A week after Franco (see this blog post), the Court of Appeal handed down another opinion invalidating a "no class action" arbitration clause. Sanchez v. Western Pizza Enterprises, Inc., ___ Cal.App.4th ___ (Mar. 17, 2009) (Second Appellate Distict, Division Three).
Sanchez is the second case this month to apply principles derived from class action jurisprudence to the analysis of whether an arbitration clause that bans class actions is valid. In Franco, the Court of Appeal adopted the rule of Linder — that merits determinations may not be made at the class certification stage — and applied it to the arbitration stage of the case. Franco, slip op. at 8. In Sanchez, the Court of Appeal adopted the standard of review from Sav-on — that class certification orders are reviewed for abuse of discretion — and applied that to the arbitration determination:
A trial court’s determination whether a class arbitration waiver is enforceable based on whether class arbitration would be significantly more effective than individual arbitrations as a means to vindicate unwaivable rights, under the rule established in Gentry, supra, 42 Cal.4th 443, depends largely on consideration of “ ‘the efficiencies and practicalities of permitting group action’ ” (id. at pp. 463-464) in the particular case. In light of the similarity of this inquiry to the inquiry a trial court makes in determining whether a class action is appropriate (ibid.), we conclude that the standard of review of the court’s ruling is the same. (Cf. Aguilar v. Atlantic Richfield Co. (2001) 25 Cal.4th 826, 859 [“any determination underlying any order is scrutinized under the test appropriate to such determination”].)
A ruling on class certification is reviewed for abuse of discretion. (Sav-On Drug Stores, Inc. v. Superior Court, supra, 34 Cal.4th at p. 326.) “.... Similarly here, we will examine the trial court’s reasons for determining that the class arbitration waiver is unenforceable under the rule from Gentry, supra, 42 Cal.4th 443, and review that determination for abuse of discretion.
Sanchez, slip op. at 15-16.
Another interesting aspect of Sanchez is its implicit conclusion that the Supreme Court's analysis of the validity of "no-class-action" arbitration clauses from Gentry applies only to "unwaivable statutory rights":
An employee’s statutory right to reimbursement of job expenses is unwaivable (Lab. Code, §§ 2802, 2804; Edwards v. Arthur Andersen LLP (2008) 44 Cal.4th 937, 951-952), as is the statutory right to receive minimum wage (Lab. Code, § 1194; Gentry, supra, 42 Cal.4th at pp. 455-456). Because this action involves the enforcement of unwaivable statutory rights, the rule from Gentry applies. (Gentry, supra, at p. 457.)

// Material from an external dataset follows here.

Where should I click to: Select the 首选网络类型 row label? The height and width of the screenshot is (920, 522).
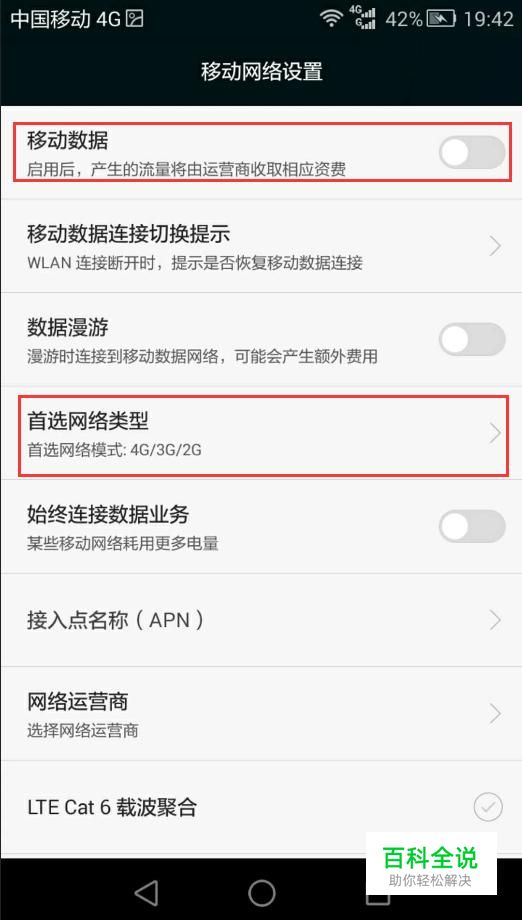88,420
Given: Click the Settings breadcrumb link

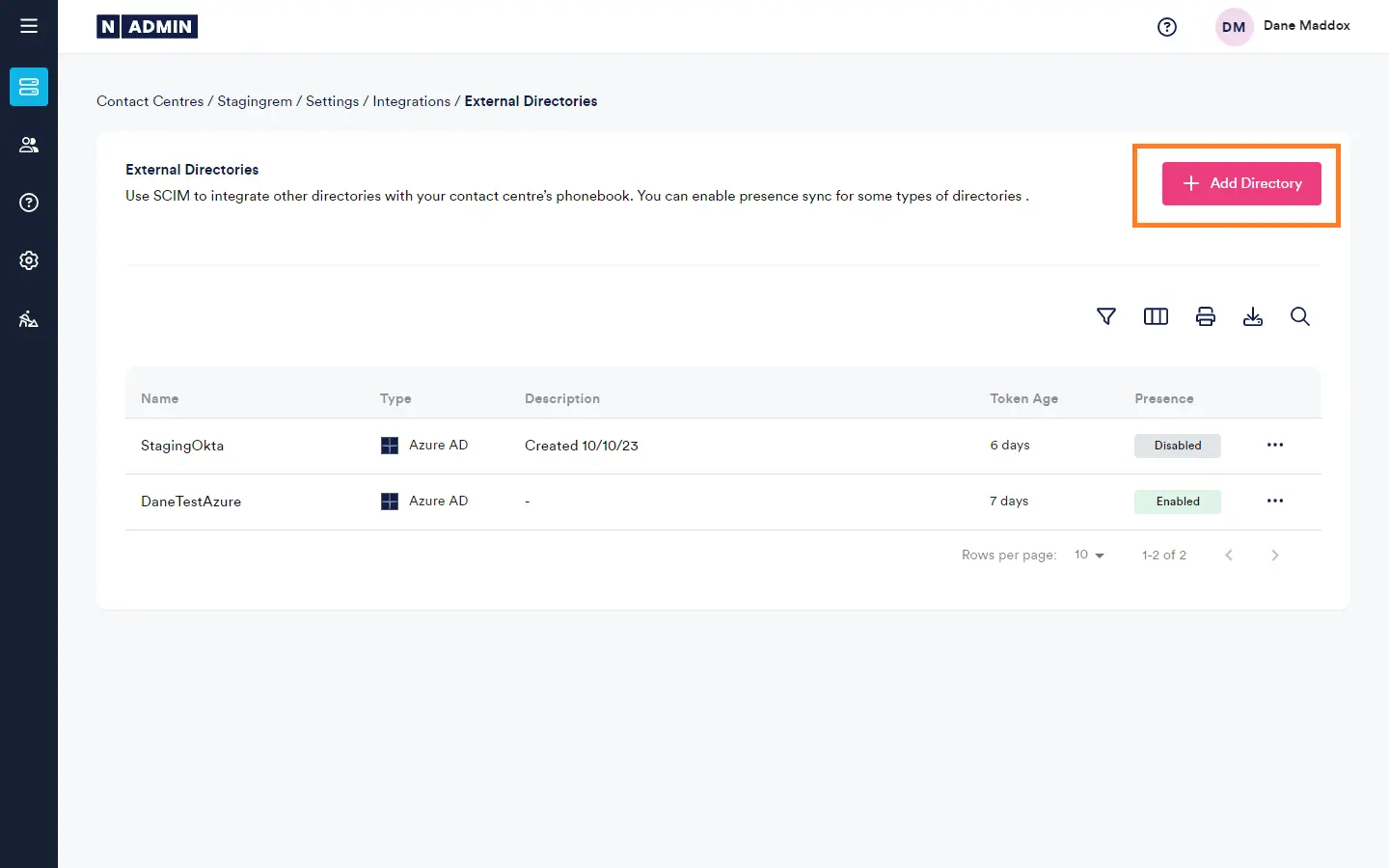Looking at the screenshot, I should click(x=332, y=101).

Slip op. at 17. Franco contains the same implicit holding, which the court dealt with by concluding that the meal period and rest break rights in question were also unwaivable. Franco, slip op. at 14-16.

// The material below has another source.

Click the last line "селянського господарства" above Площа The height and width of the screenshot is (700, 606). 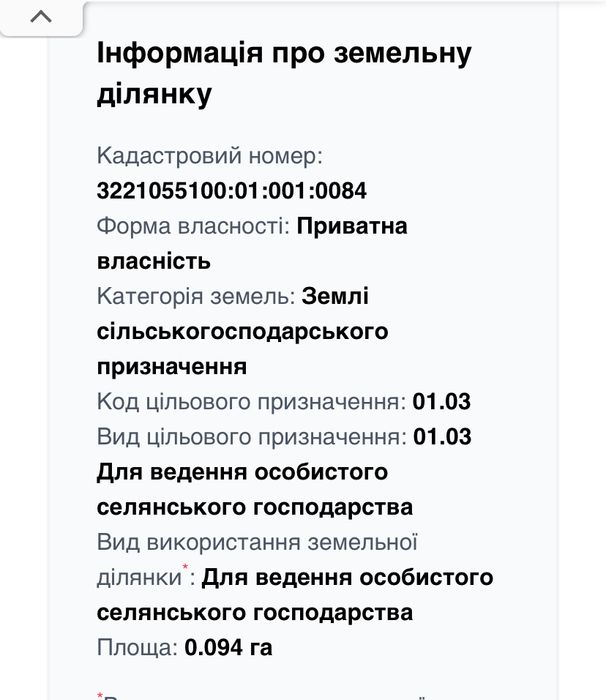coord(255,612)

This is not quite the correct approach (although it didn't affect the outcome in either case). In Discover Bank v. Superior Court (Boehr), 36 Cal.4th 148 (2005), decided two years before Gentry, the Supreme Court invalidated a "no-class-action" arbitration clause in a consumer case without considering whether the rights in question were "unwaivable." Rather, the Court focused on whether the class action ban was "exculpatory in practical terms" by "mak[ing] it very difficult for those injured by unlawful conduct to pursue a legal remedy." Gentry, 42 Cal.4th at 457 (citing Discover Bank, 36 Cal.4th at 161). Neither Gentry nor Discover Bank held that the rights in question must be technically or statutorily "unwaivable" for a class action ban to be invalid. Rather, the question is what "practical" impact the class action ban would have on the enforcement of those rights.
In any event, in both Franco and Sanchez, the courts determined that the rights in question were unwaivable, so this issue did not affect the outcome.
Finally, as in Franco, the Court of Appeal in Sanchez held that the entire arbitration clause (not just the class action ban) was unenforceable because it was "permeated by an unlawful purpose." Sanchez, slip op. at 35.